Please reproduce exactly the line that carries "The height and width of the screenshot is (1092, 1113)." and all remaining lines through the last line of the data, and write nothing else.

(Saved entries)
━━━━━━━━━━
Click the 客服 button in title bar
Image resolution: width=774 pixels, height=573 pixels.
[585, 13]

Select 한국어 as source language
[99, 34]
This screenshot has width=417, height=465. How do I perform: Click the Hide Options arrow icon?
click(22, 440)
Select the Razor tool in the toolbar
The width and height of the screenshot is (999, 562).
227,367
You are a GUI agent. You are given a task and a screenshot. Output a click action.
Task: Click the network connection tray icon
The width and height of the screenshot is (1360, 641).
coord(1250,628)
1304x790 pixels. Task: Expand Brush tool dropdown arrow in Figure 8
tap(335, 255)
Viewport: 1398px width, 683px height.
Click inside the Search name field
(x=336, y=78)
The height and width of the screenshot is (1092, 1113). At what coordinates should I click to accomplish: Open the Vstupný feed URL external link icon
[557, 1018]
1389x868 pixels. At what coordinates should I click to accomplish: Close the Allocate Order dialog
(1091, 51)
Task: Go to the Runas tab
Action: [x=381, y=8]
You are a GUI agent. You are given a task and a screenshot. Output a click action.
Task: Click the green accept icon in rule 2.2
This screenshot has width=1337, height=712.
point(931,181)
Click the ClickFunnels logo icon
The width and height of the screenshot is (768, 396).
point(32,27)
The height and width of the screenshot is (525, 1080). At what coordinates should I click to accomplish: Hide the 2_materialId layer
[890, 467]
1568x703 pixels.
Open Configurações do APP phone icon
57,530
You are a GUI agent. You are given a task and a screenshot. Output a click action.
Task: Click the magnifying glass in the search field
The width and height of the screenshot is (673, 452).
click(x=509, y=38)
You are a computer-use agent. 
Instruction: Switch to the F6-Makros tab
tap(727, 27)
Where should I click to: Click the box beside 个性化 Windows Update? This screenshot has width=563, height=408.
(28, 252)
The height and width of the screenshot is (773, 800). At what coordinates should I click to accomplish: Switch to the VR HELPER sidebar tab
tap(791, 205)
━━━━━━━━━━
COMPLETED EXERCISE:
The height and width of the screenshot is (1092, 1113). At what coordinates should I click to accomplish: Open the Vstupný feed URL external link icon
[557, 1018]
1389x868 pixels. At what coordinates should I click to accomplish: Close the Allocate Order dialog
(1091, 51)
Task: Go to the Runas tab
Action: [x=381, y=8]
You are a GUI agent. You are given a task and a screenshot. Output a click action.
Task: Click the green accept icon in rule 2.2
This screenshot has width=1337, height=712.
point(931,181)
Click the ClickFunnels logo icon
The width and height of the screenshot is (768, 396).
point(32,27)
The height and width of the screenshot is (525, 1080). At what coordinates should I click to accomplish: Hide the 2_materialId layer
[890, 467]
1568x703 pixels.
Open Configurações do APP phone icon
57,530
You are a GUI agent. You are given a task and a screenshot. Output a click action.
Task: Click the magnifying glass in the search field
The width and height of the screenshot is (673, 452).
click(x=509, y=38)
You are a computer-use agent. 
Instruction: Switch to the F6-Makros tab
tap(727, 27)
Where should I click to: Click the box beside 个性化 Windows Update? This screenshot has width=563, height=408.
(28, 252)
The height and width of the screenshot is (773, 800). At what coordinates should I click to accomplish: Switch to the VR HELPER sidebar tab
tap(791, 205)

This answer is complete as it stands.